About this task: All the lines below should appear again unchanged, though their pictures should not.

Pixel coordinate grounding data
-*-
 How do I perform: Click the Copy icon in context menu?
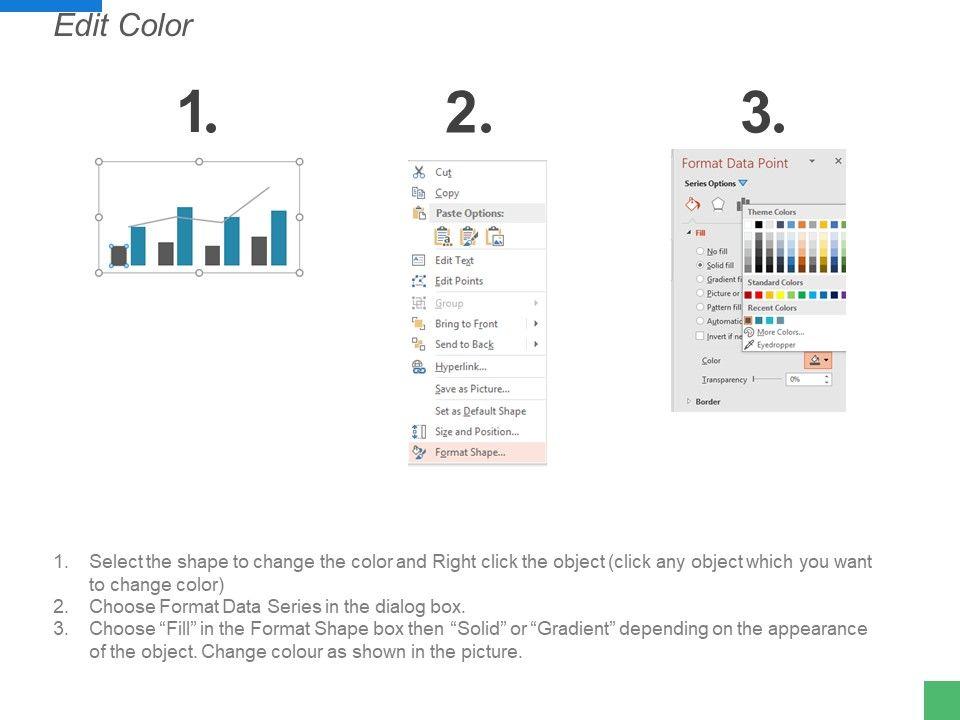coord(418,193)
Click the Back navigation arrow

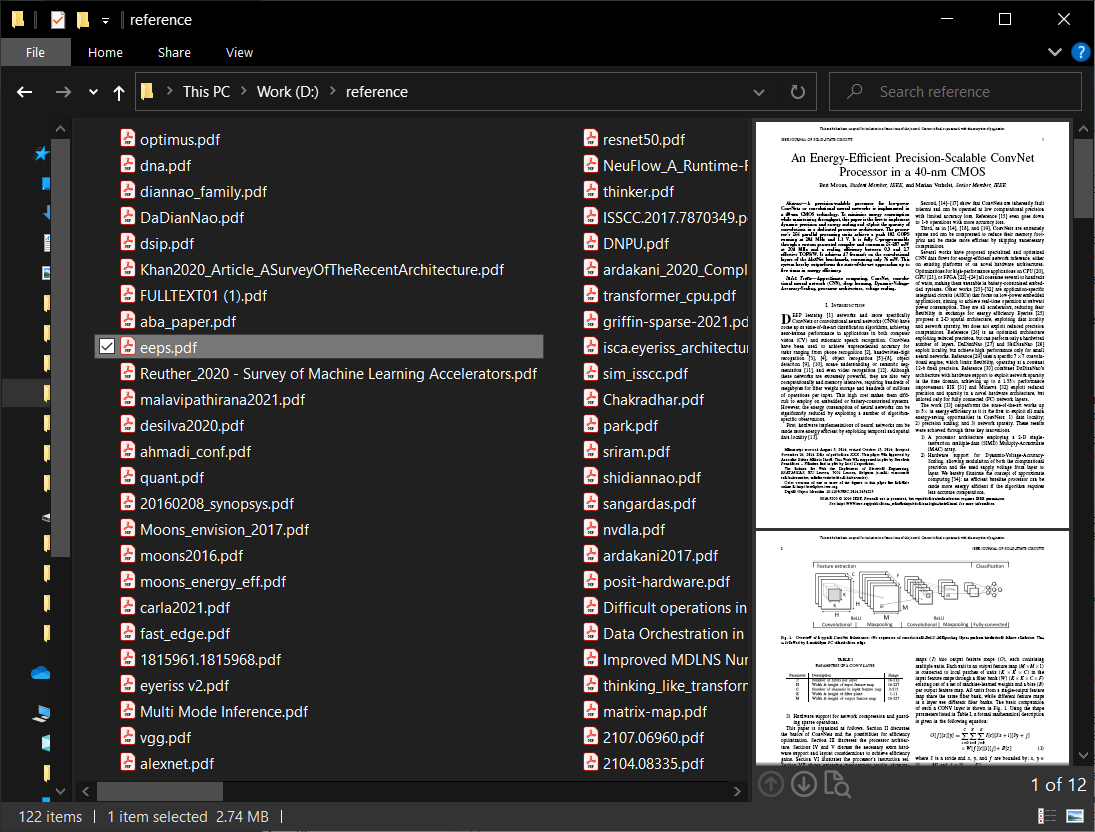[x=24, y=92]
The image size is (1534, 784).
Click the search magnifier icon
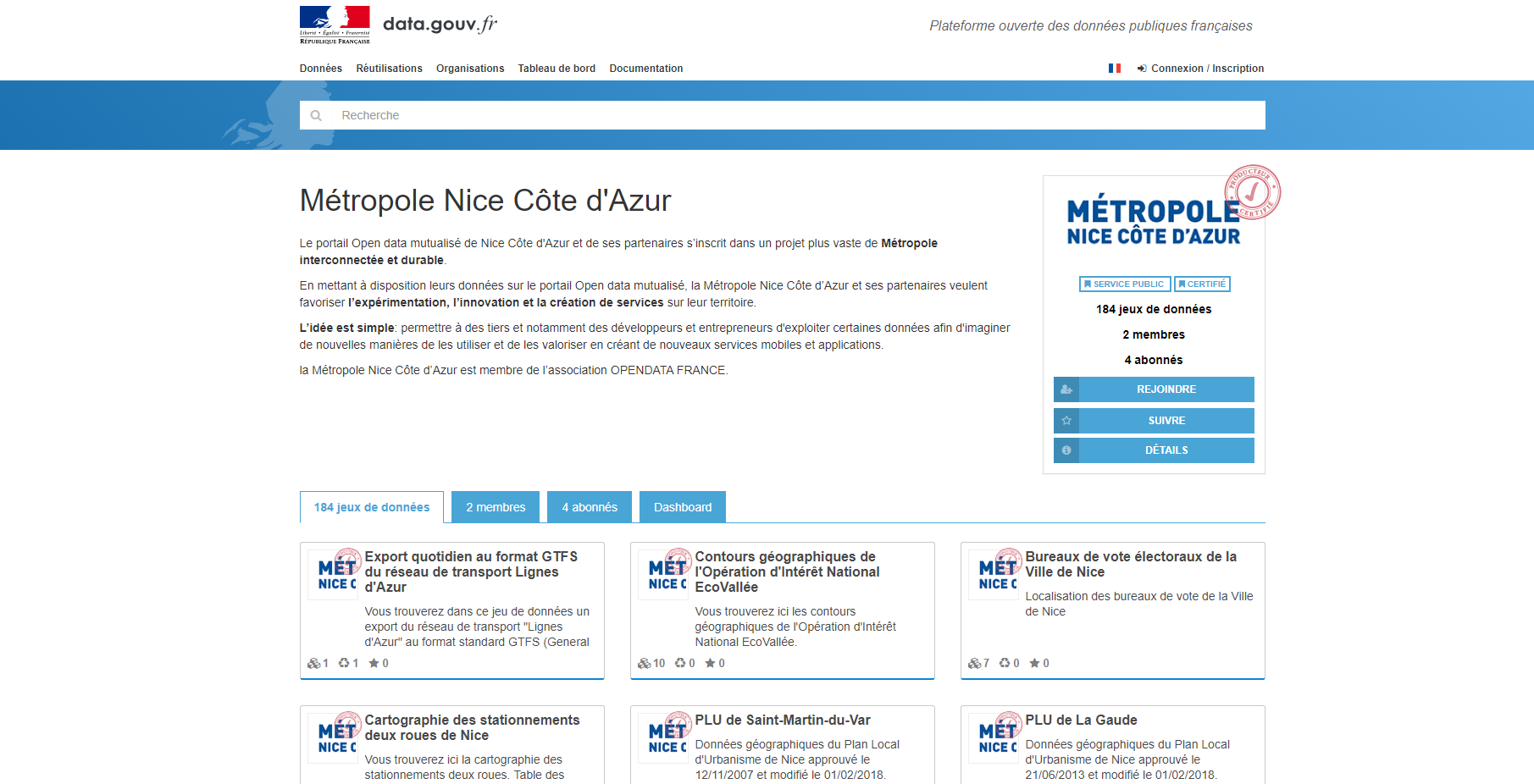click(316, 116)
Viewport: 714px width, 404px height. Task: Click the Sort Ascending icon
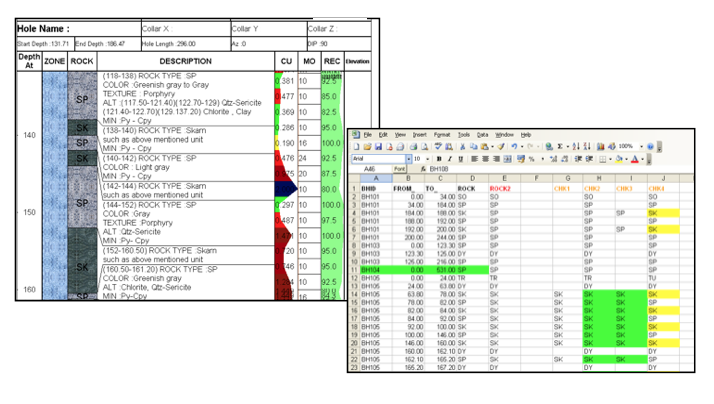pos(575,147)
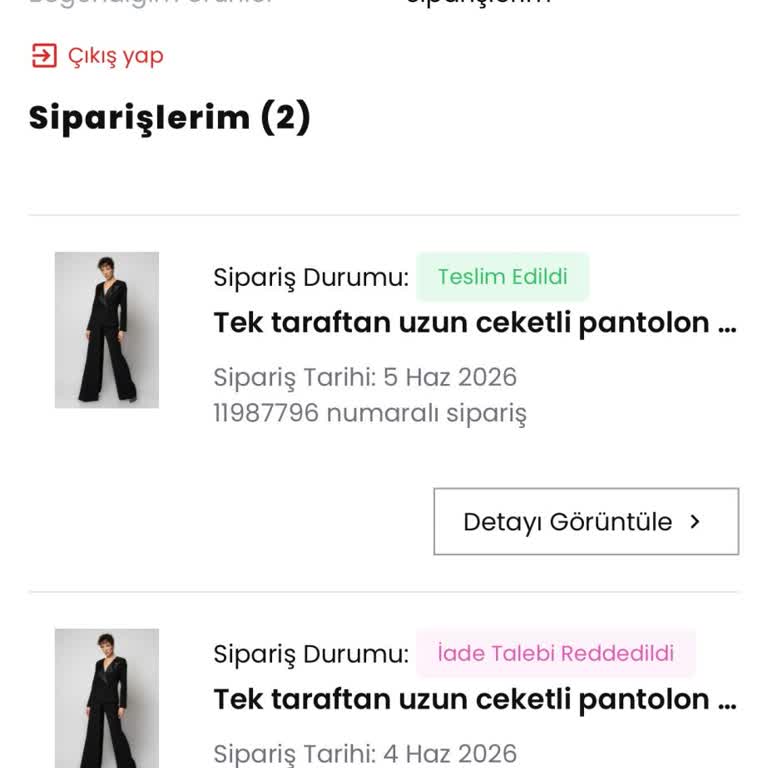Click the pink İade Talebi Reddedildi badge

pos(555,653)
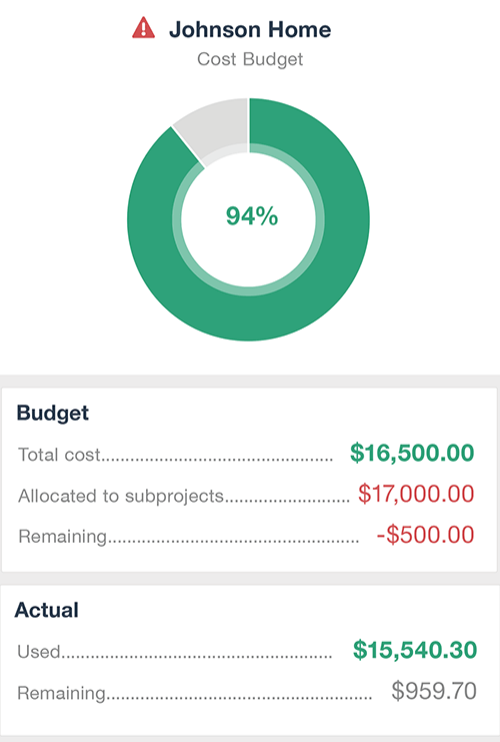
-*-
Answer box:
 How do I perform: Click the Copy icon in context menu?
coord(418,193)
Click the Back navigation arrow

[x=24, y=92]
The image size is (1534, 784).
Click the search magnifier icon
click(316, 116)
Viewport: 714px width, 404px height. Task: Click the Sort Ascending icon
pos(575,147)
Click the pink İade Talebi Reddedildi badge

pos(555,653)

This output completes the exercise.